» **Exercise instructions**: Repeat the entries beneath in their entirety, precisely as given.

Stored items
****************************************

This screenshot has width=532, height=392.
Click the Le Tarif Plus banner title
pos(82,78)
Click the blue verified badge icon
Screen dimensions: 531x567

****************************************

» **Problem solution**:
This screenshot has width=532, height=392.
Click the Le Tarif Plus banner title
pos(82,78)
Click the blue verified badge icon
Screen dimensions: 531x567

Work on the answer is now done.